China Foreign Ministry said the Yuan exchange rate was not the reason for unbalanced trade ties with the United States, after Republican presidential candidate Donald Trump said he would label Beijing a currency manipulator. Trump, the presumptive Republican nominee, has called China the "grand master" of currency devaluation, which he says unfair trade deals and cost American jobs. The Yuan is currently hovering near a 5-1/2-year low against the dollar. Currency analyst also argued that the Yuan’s fall will be a bigger headache for the global economy than the British pounds, GBP/USD, slump 1.3415 on Thursday.

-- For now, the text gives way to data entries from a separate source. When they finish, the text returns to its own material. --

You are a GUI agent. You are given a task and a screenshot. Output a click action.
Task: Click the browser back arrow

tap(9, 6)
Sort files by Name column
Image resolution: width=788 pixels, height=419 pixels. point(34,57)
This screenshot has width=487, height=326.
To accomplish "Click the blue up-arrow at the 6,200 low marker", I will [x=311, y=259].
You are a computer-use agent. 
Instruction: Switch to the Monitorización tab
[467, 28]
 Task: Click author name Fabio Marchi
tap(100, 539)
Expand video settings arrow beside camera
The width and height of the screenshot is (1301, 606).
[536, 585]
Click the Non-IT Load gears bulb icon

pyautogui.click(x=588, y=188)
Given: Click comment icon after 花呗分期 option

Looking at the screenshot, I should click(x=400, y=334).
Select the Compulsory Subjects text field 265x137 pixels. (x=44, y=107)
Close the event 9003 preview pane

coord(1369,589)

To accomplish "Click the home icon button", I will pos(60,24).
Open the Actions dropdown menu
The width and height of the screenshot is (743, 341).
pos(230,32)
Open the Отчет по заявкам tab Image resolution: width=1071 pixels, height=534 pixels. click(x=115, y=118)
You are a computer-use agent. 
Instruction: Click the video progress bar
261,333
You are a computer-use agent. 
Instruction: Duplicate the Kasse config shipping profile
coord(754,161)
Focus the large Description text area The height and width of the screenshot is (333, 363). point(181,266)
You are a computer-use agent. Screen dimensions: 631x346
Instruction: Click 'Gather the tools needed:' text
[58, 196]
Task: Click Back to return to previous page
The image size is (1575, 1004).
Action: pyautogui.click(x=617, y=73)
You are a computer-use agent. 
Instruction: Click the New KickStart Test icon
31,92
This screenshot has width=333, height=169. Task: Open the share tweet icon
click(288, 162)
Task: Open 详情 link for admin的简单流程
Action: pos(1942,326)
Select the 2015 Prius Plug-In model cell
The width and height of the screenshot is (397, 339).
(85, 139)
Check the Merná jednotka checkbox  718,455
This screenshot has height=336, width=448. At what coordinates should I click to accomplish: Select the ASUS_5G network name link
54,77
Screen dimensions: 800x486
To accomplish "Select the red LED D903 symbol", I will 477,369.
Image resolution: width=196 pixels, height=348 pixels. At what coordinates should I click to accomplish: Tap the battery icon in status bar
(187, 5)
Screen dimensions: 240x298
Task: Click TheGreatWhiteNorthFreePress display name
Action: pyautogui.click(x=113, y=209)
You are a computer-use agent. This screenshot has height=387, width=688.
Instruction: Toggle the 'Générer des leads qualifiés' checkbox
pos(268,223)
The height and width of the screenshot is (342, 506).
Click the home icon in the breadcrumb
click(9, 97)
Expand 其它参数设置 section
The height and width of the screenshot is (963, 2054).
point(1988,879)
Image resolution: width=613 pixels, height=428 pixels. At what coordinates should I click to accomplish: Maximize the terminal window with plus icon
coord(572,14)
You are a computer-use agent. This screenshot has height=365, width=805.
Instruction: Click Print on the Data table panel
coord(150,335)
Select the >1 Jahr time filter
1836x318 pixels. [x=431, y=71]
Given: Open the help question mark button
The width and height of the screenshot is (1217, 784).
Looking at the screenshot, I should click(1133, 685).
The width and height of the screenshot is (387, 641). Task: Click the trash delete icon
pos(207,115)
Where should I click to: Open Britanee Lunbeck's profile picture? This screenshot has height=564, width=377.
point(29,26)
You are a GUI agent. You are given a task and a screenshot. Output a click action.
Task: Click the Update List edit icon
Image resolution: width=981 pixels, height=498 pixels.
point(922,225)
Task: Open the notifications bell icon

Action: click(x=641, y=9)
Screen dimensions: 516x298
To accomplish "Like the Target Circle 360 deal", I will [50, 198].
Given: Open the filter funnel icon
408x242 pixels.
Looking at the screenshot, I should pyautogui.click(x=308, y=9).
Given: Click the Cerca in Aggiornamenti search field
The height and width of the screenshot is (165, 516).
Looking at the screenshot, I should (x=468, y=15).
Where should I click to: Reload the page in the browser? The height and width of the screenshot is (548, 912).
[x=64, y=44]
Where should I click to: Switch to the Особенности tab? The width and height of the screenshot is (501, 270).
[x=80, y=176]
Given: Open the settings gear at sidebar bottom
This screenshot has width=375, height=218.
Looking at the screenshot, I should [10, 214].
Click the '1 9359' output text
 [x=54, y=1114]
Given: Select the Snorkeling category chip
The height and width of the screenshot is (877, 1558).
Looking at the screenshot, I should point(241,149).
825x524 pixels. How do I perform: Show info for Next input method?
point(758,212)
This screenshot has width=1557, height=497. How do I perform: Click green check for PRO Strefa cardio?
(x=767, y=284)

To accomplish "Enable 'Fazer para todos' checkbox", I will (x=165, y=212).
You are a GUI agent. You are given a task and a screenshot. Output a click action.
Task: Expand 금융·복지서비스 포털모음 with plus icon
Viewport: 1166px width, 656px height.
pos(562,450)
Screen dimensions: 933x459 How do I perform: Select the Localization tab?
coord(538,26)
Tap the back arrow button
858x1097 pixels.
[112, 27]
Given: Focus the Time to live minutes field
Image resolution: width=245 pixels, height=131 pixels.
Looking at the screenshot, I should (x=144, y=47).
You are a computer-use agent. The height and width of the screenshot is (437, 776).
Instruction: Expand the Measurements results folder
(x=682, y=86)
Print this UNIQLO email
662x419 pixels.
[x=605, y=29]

Sterling hit a fresh 30-year low against the dollar on Monday; one of the reasons behind the same is China’s status as the world’s biggest exporter. WTO member countries that buy a lot of Chinese goods, like the India, U.S. and Japan, are importing deflation on the back of cheaper import prices, thereby dampening their inflation. That is a huge problem for Japan, which is already resorting to unconventional tools like negative interest rates to resuscitate its economy. For the U.S., it will pose more challenges for the Federal Reserve which is trying to juggle an economic recovery at home with a prolonged global slowdown.
Given its limited exposure to Europe, China should have been well-positioned to weather the upheaval after British voters dramatically decided to quit the European Union last week. But China is finding itself at the centre of currency market volatility as renewed strength in the U.S. dollar stoked expectations for a sharp depreciation in the Yuan. The direct shock to the economy from any weakness in the U.K. should be small, said Julian Evans-Pritchard, Capital Economics’ China economist, in a note. Perhaps of greater importance are the implications for China’s currency.
The Yuan has already been in a steady decline against the greenback in the wake of the Chinese government’s surprise devaluation of the currency in August, when the stock market lost more than 30% of its value in a month. However, the pace of the Yuan’s drop could accelerate going forward as investors shy away from bets on risky currencies and flock to the greenback. In the aftermath of Brexit, dollar strength will likely rise as investors opt for low-risk assets.
In response, we think the People’s Bank of China will have to allow a faster depreciation of the Yuan against the dollar to preserve export competitiveness, said Helen Qiao, Bank of America Merrill Lynch, in a report. The economist also lowered China’s gross domestic product growth target this year to 6.4% from 6.6%, citing tighter liquidity on the softer Yuan. Trade-reliant economies, like China, often resort to weakening their currencies in a bid to make their exports cheaper and prop up the economy.
But in China’s case, the Yuan’s retreat could trigger another bout of capital flight and lead to unstable financial conditions at home. If the dollar gains against the Yuan, prompted Chinese companies to repay outstanding dollar-denominated debt, which aggravated the country’s capital outflows. Financial authorities then responded by allowing a rapid expansion in domestic credit.